#### [Problem to solve]
Lines of the data that contain the word "icon" are the ones to copy.
─── Records for this task ───
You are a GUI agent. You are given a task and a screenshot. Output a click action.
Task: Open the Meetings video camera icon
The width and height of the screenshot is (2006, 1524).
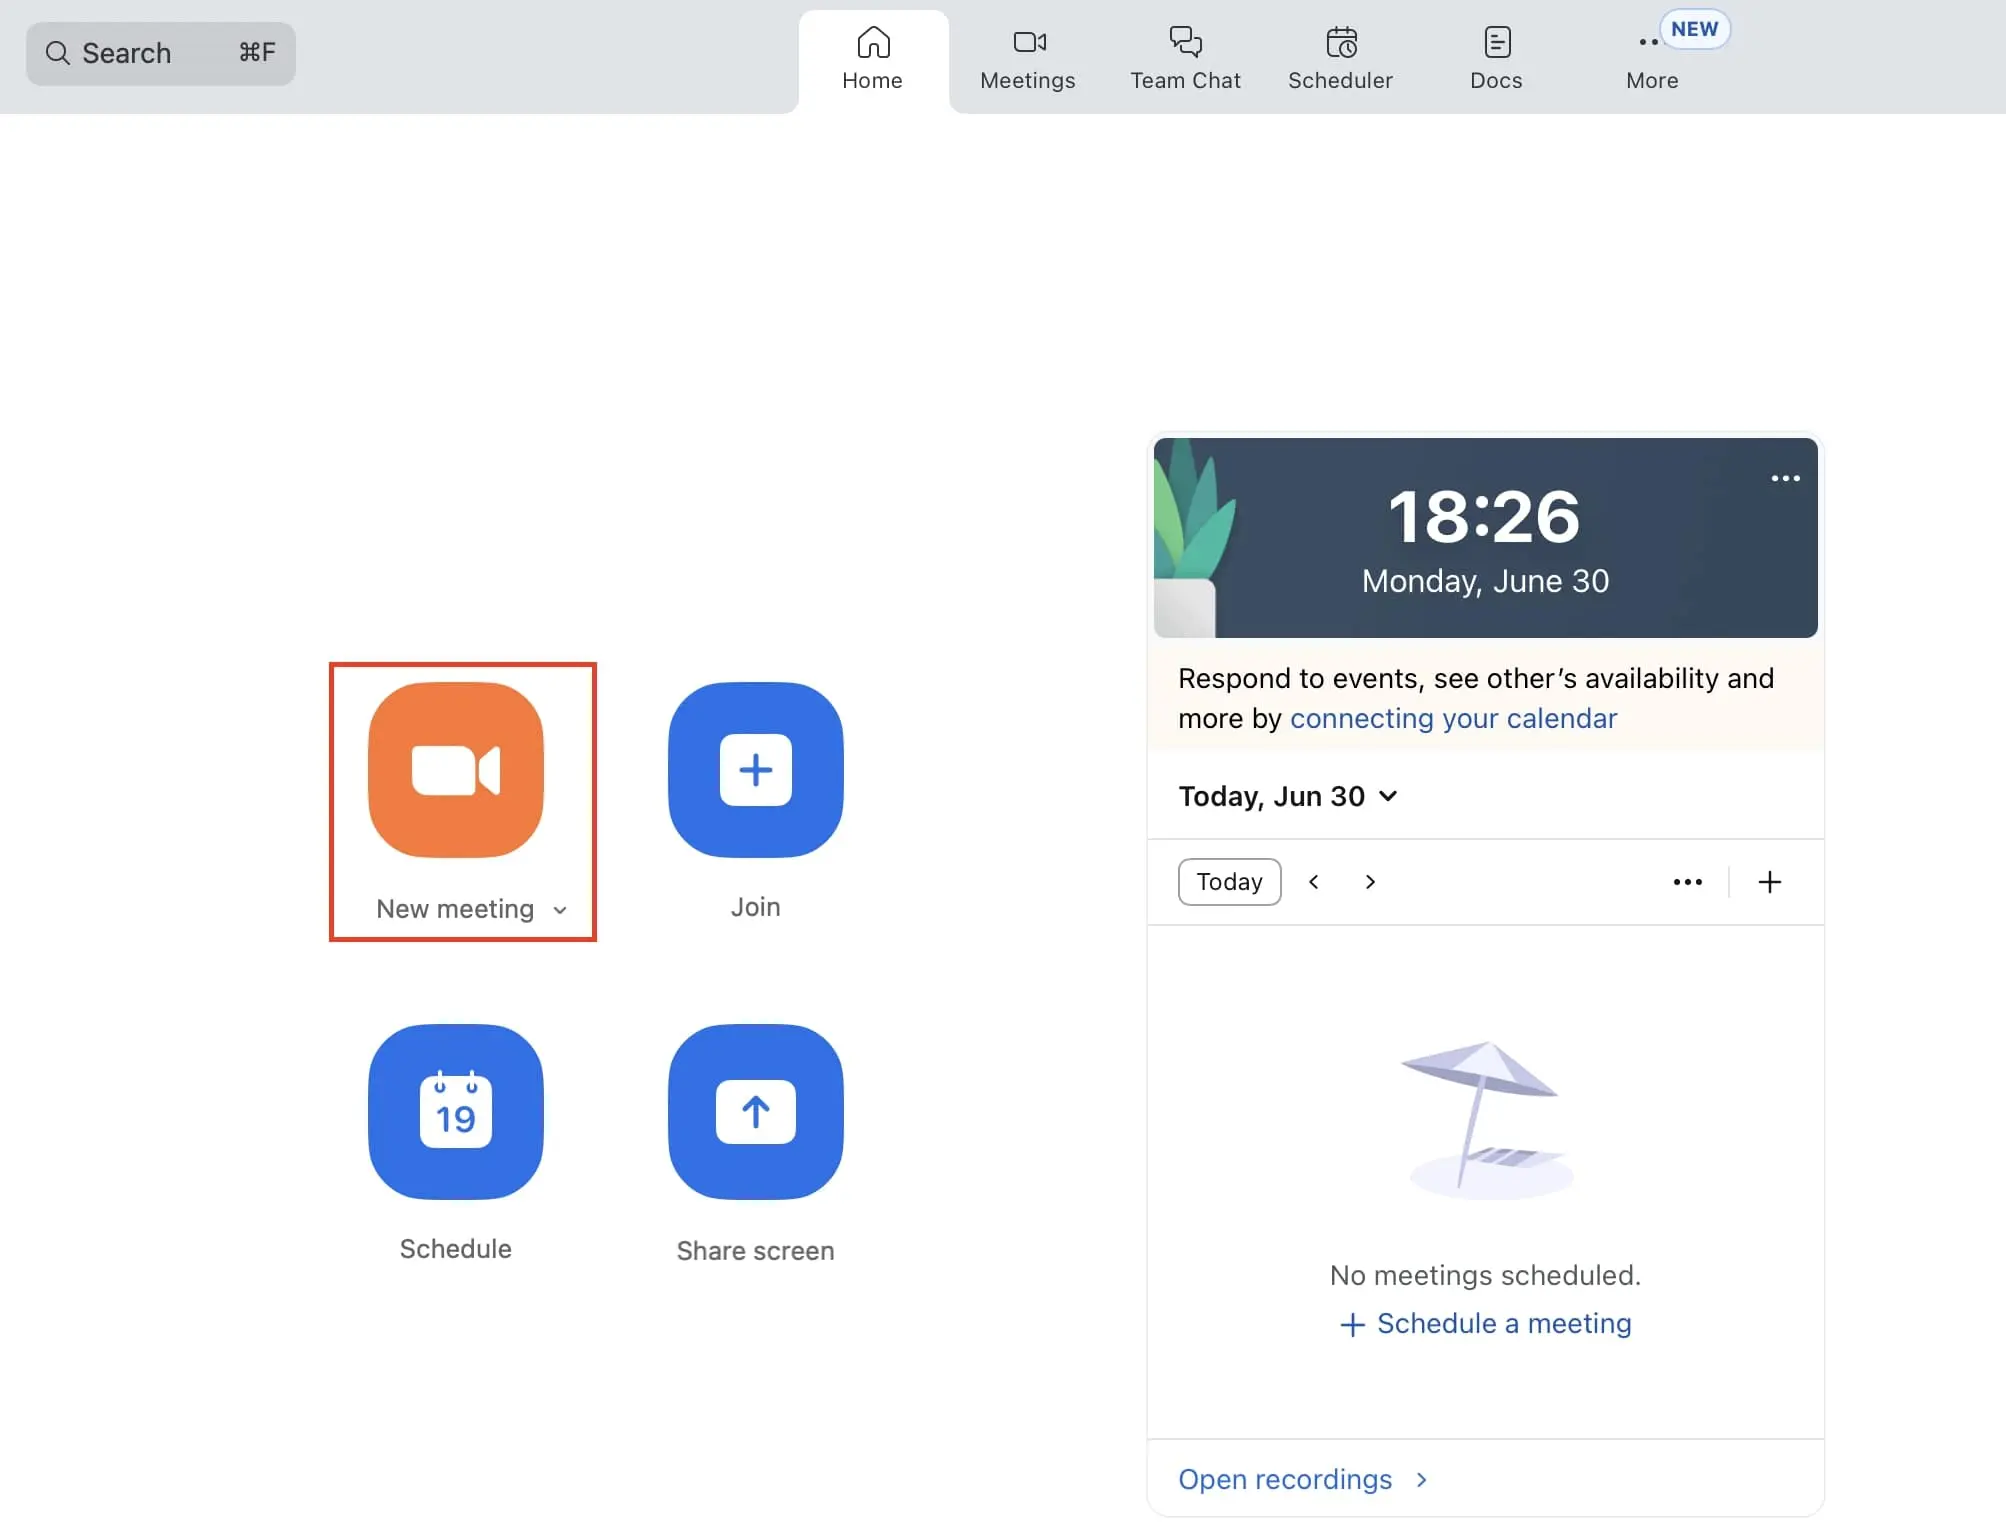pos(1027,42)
───
─── Records for this task ───
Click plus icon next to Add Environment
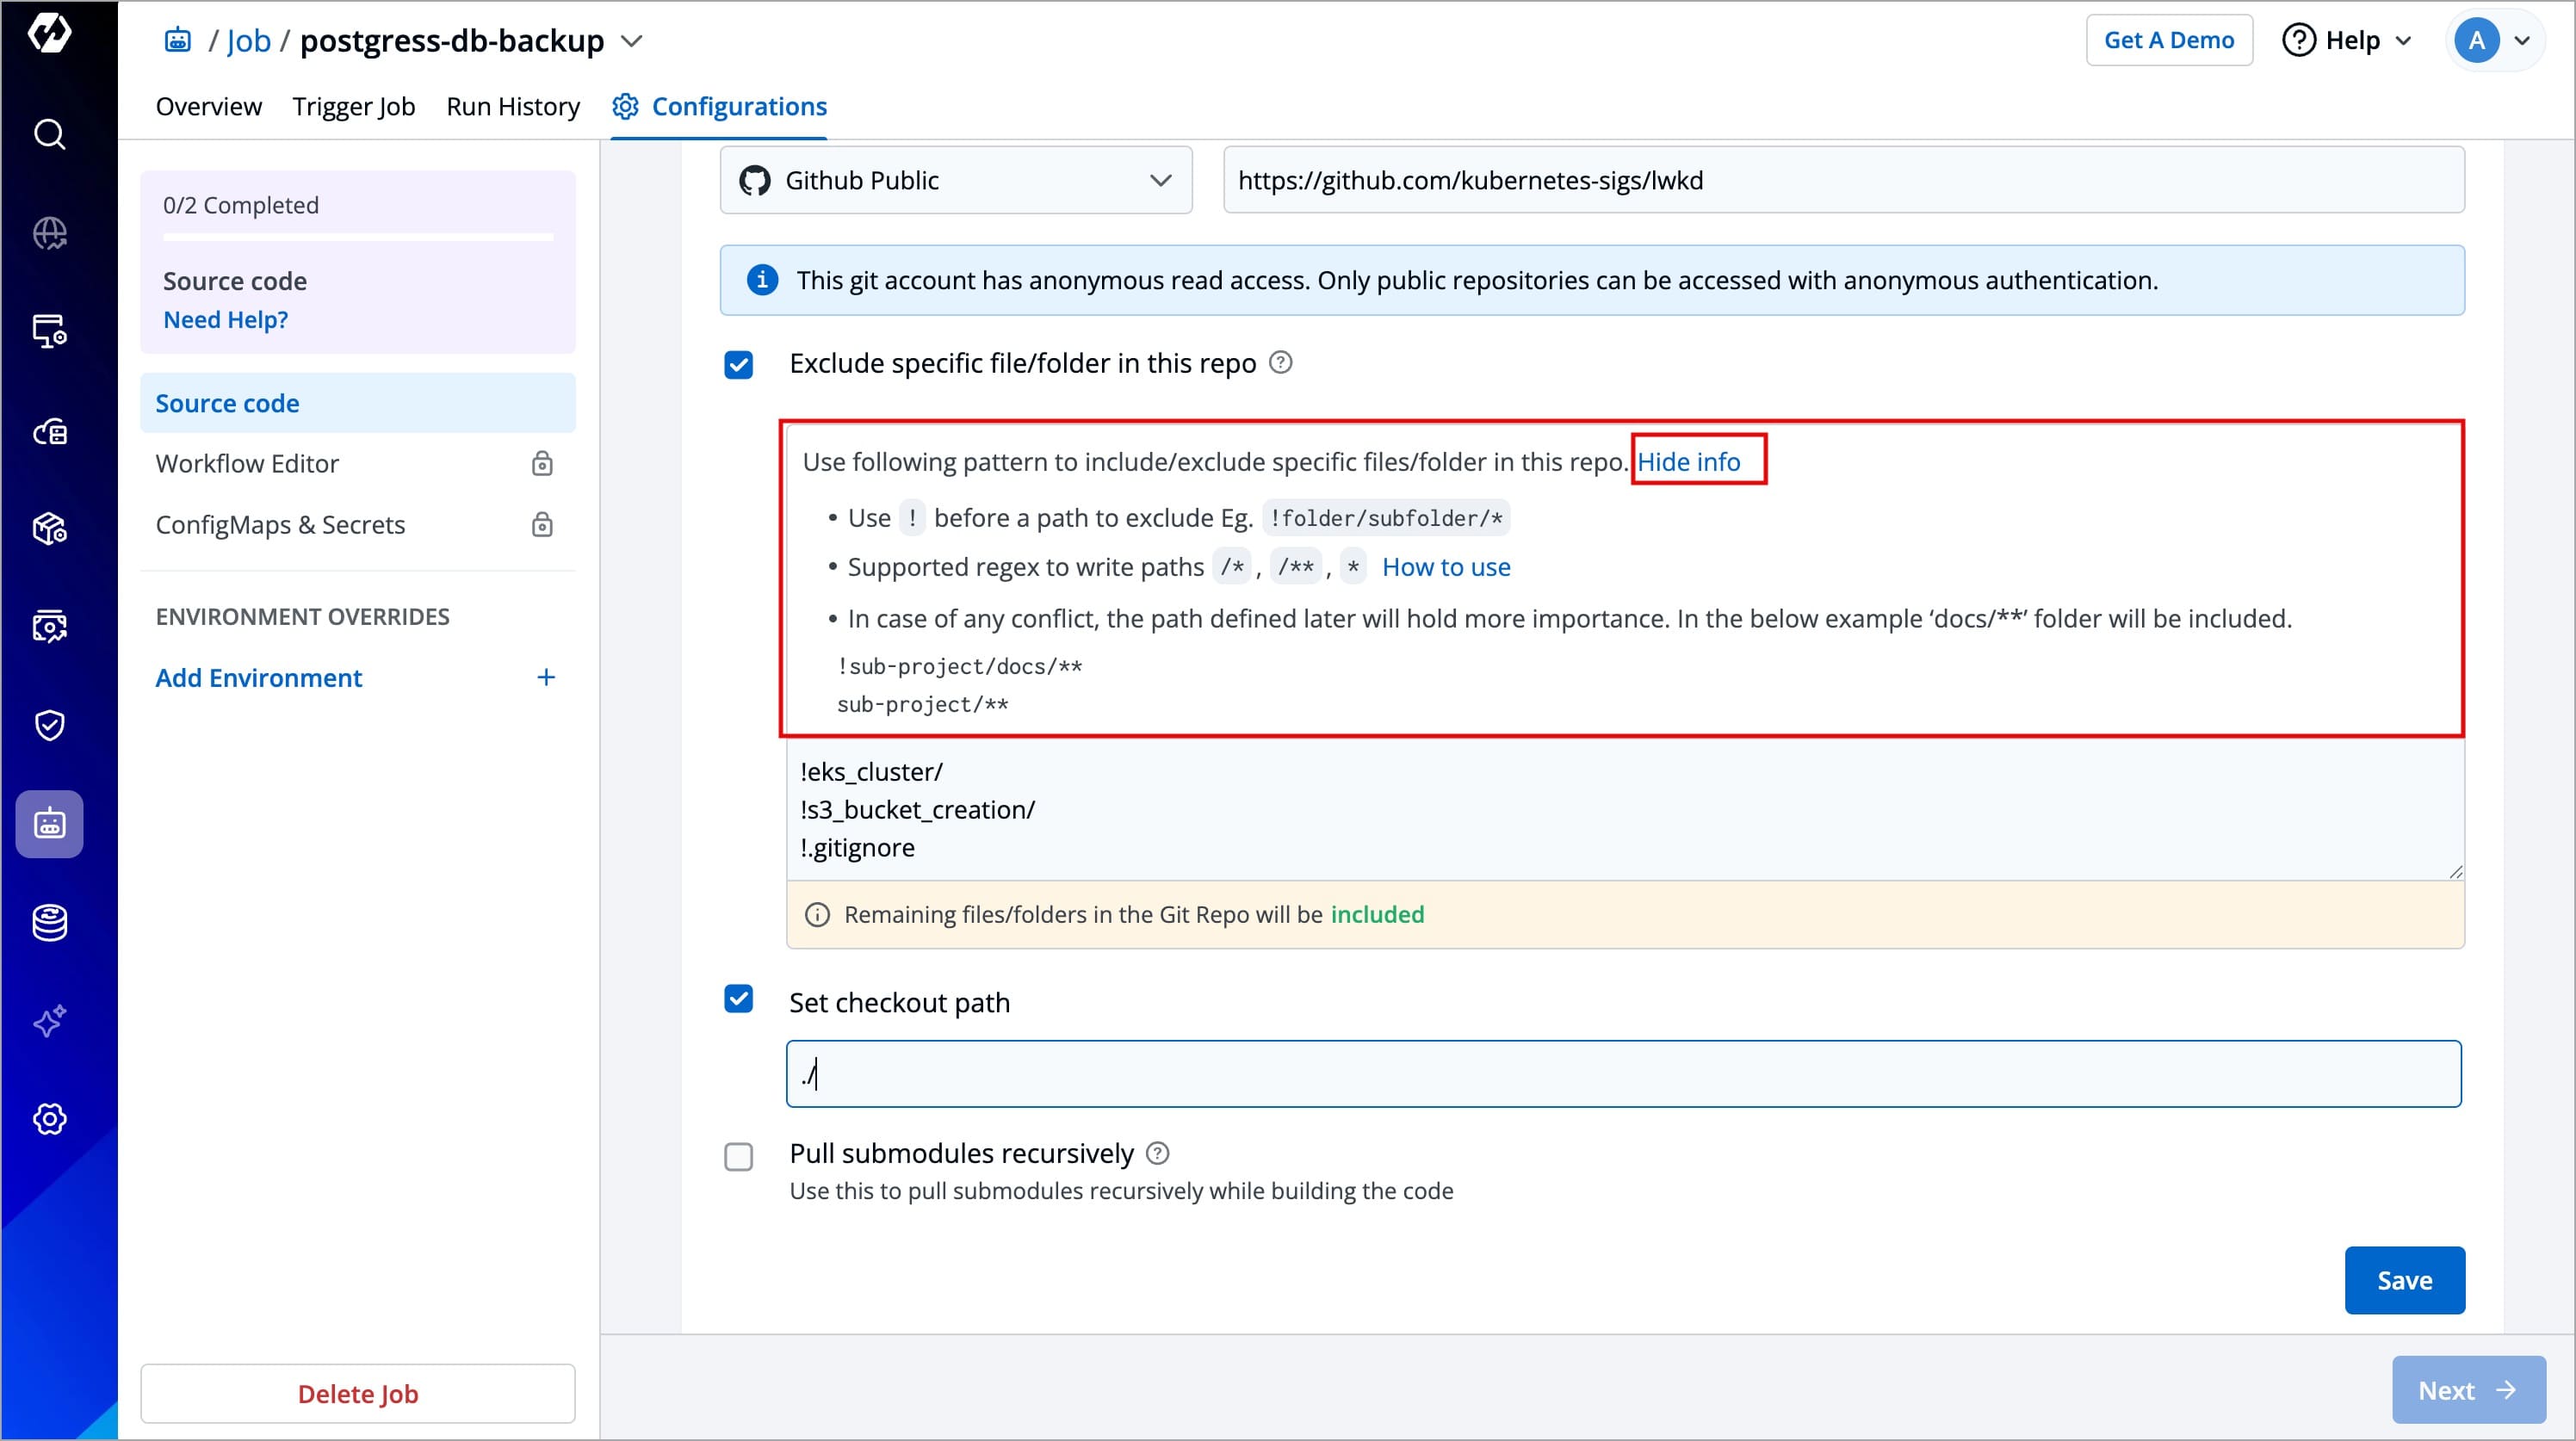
───
─── Records for this task ───
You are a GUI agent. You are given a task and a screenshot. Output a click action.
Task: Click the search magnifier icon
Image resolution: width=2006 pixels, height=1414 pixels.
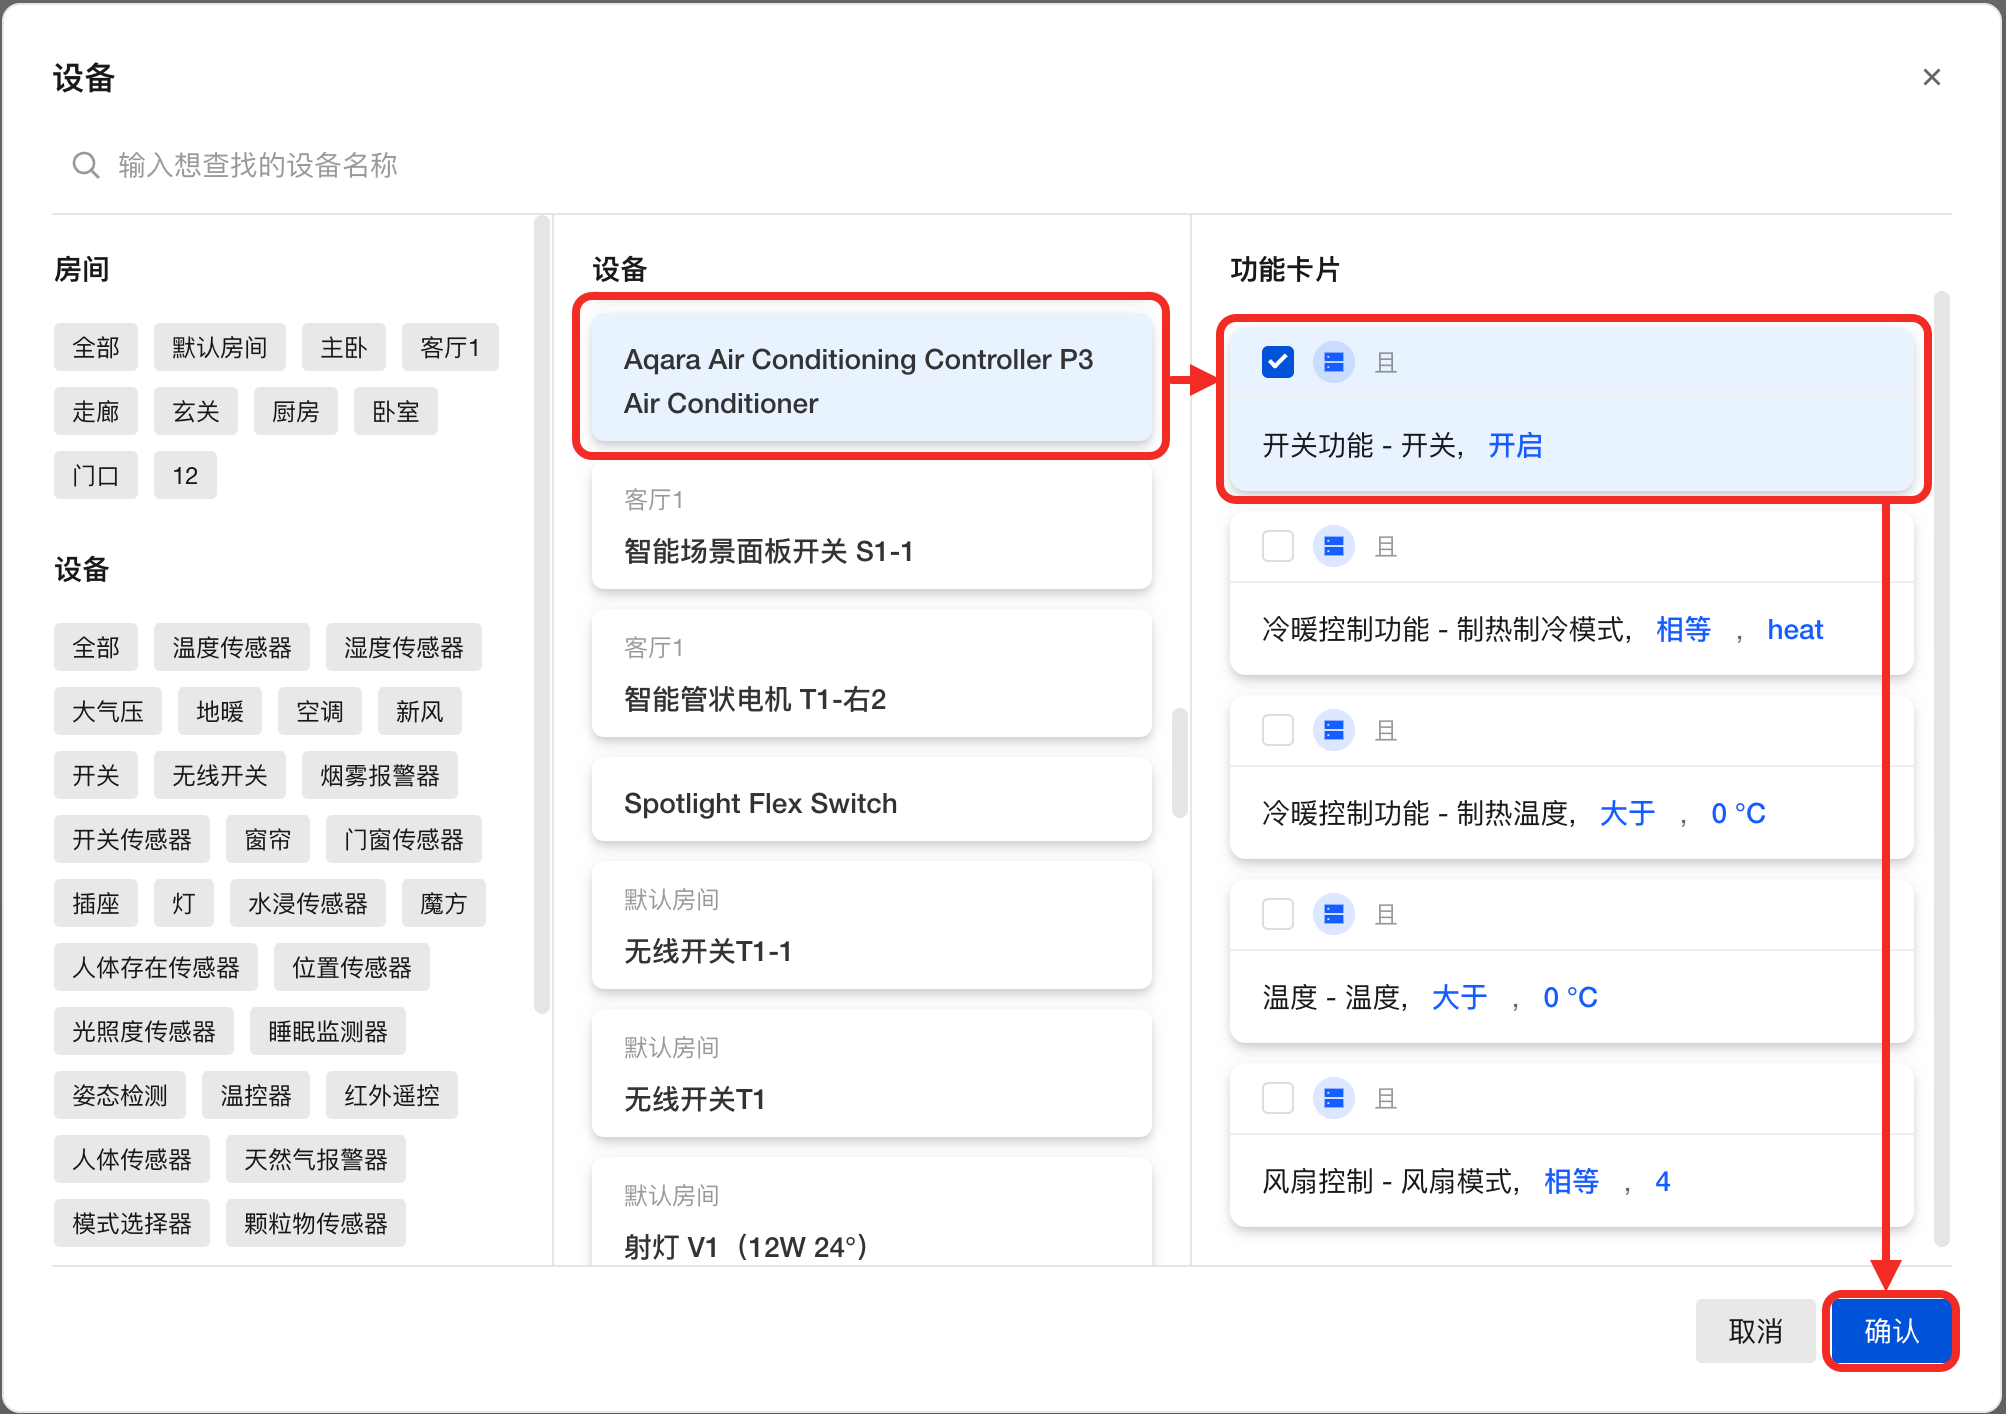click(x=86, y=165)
───
#### [Exercise solution]
Task: Open the Meetings video camera icon
Click plus icon next to Add Environment
Task: Click the search magnifier icon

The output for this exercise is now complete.